* **Task statement**
With the line containing "This screenshot has width=640, height=430." as the first line and the last line of the records as the final one, reproduce that range exactly.

* **Provided records**

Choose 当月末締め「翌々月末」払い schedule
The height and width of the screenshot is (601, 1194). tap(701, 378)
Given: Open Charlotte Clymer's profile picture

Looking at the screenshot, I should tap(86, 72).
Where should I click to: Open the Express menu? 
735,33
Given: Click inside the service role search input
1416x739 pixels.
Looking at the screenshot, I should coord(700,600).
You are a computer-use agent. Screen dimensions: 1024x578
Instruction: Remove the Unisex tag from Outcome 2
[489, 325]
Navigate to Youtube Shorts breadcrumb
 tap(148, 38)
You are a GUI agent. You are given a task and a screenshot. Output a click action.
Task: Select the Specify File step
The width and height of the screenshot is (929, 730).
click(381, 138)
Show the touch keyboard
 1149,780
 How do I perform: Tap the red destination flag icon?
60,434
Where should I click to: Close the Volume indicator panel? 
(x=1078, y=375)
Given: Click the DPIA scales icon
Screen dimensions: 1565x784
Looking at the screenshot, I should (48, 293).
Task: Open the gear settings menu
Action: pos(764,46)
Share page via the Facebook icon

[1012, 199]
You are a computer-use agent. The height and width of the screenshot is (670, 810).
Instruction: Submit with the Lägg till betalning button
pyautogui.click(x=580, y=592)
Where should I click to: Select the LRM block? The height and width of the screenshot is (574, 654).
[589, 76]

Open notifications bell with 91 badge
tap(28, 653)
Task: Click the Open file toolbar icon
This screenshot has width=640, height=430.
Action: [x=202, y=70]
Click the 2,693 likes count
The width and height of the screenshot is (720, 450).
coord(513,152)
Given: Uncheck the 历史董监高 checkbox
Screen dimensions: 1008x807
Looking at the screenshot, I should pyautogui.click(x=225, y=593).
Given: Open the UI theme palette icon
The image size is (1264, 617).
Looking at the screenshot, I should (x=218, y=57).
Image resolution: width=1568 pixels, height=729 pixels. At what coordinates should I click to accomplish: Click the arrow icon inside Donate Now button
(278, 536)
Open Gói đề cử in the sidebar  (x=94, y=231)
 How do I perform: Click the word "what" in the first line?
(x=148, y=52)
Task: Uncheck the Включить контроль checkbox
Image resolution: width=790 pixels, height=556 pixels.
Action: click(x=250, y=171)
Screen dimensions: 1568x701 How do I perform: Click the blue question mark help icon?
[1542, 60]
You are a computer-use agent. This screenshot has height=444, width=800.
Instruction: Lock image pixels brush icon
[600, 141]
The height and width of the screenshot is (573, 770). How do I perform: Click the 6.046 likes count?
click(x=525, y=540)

* **Solution for this task**
This screenshot has width=640, height=430.
Action: [x=202, y=70]
Click the 2,693 likes count
The width and height of the screenshot is (720, 450).
coord(513,152)
Given: Uncheck the 历史董监高 checkbox
Screen dimensions: 1008x807
Looking at the screenshot, I should pyautogui.click(x=225, y=593).
Given: Open the UI theme palette icon
The image size is (1264, 617).
Looking at the screenshot, I should (x=218, y=57).
Image resolution: width=1568 pixels, height=729 pixels. At what coordinates should I click to accomplish: Click the arrow icon inside Donate Now button
(278, 536)
Open Gói đề cử in the sidebar  (x=94, y=231)
 How do I perform: Click the word "what" in the first line?
(x=148, y=52)
Task: Uncheck the Включить контроль checkbox
Image resolution: width=790 pixels, height=556 pixels.
Action: click(x=250, y=171)
Screen dimensions: 1568x701 How do I perform: Click the blue question mark help icon?
[1542, 60]
You are a computer-use agent. This screenshot has height=444, width=800.
Instruction: Lock image pixels brush icon
[600, 141]
The height and width of the screenshot is (573, 770). How do I perform: Click the 6.046 likes count?
click(x=525, y=540)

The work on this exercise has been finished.